A spokesman for UN Secretary-General Ban Ki-moon on Monday said Ban considers the slaughter of Armenians by Ottoman Turks 100 years ago “atrocity crimes” but is not supporting Pope Francis’ description of the killings as “the first genocide of the 20th century”.
UN spokesman Stephane Dujarric was quoted by The Associated Press (AP) as telling reporters that Ban took note of the pope’s comments and is fully aware of “the sensitivities related to the characterization of what happened” in 1915 and the April 24 commemoration of the 100th anniversary of “the tragic events” by Armenia and others around the world.
He added that the secretary-general firmly believes that the commemoration and continuing cooperation between Armenians and Turks “with a view to establishing the facts about what happened should strengthen our collective determination to prevent similar atrocity crimes from ever happening in the future.”
Dujarric said in response to a question that Ban did not envision an international commission to examine the facts, saying, “There’ve been discussions with the countries concerned, and communities concerned and I think it’s important that those discussions continue.”
He sidestepped several questions on whether the secretary-general agreed with the pope’s characterization, and whether Francis was right to raise the issue, according to AP.
“The UN has sought to strengthen the capacity of the international community to prevent such atrocity crimes from ever occurring,” Dujarric said.
In his comments, the Pope had named the Armenian genocide, the Holocaust and Stalinism as the three greatest human tragedies to occur during the last century.

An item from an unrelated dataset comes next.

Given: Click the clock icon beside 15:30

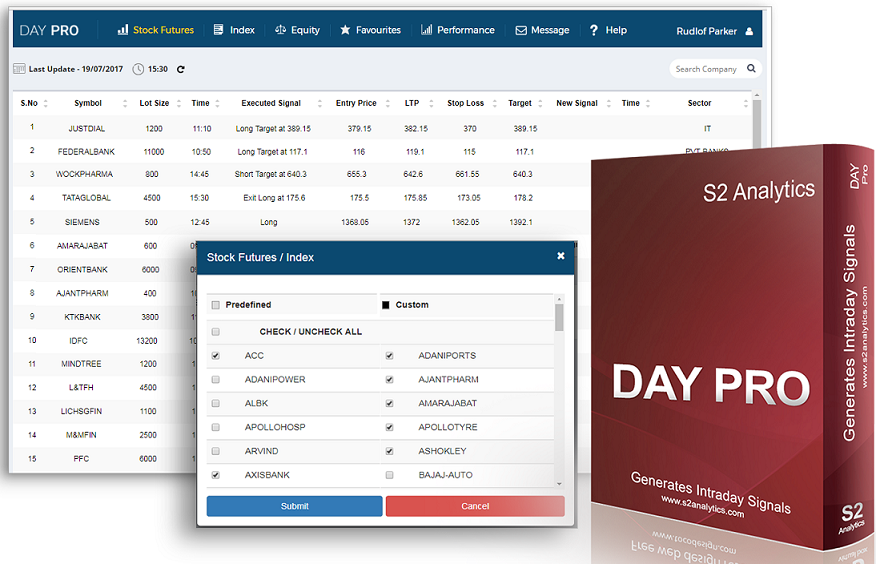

“In the past century, our human family has lived through three massive and unprecedented tragedies,” Francis stated, at the beginning of a Mass in the Armenian Catholic rite held at the Vatican.
“The first, which is widely considered ‘the first genocide of the 20th century’, struck your own Armenian people,” he said, in comments he would have been aware would not go down well in Turkey, where authorities deny the scale of the massacre which took place between 1915-1917.
But the Pope called categorically for an end to such denial.
“Concealing or denying evil is like allowing a wound to keep bleeding without bandaging it,” he said.
Turkey was infuriated by the comments, summoning the Vatican’s ambassador to Ankara to express its “disappointment” and saying the Pope’s speech had caused “a problem of trust” between the two states.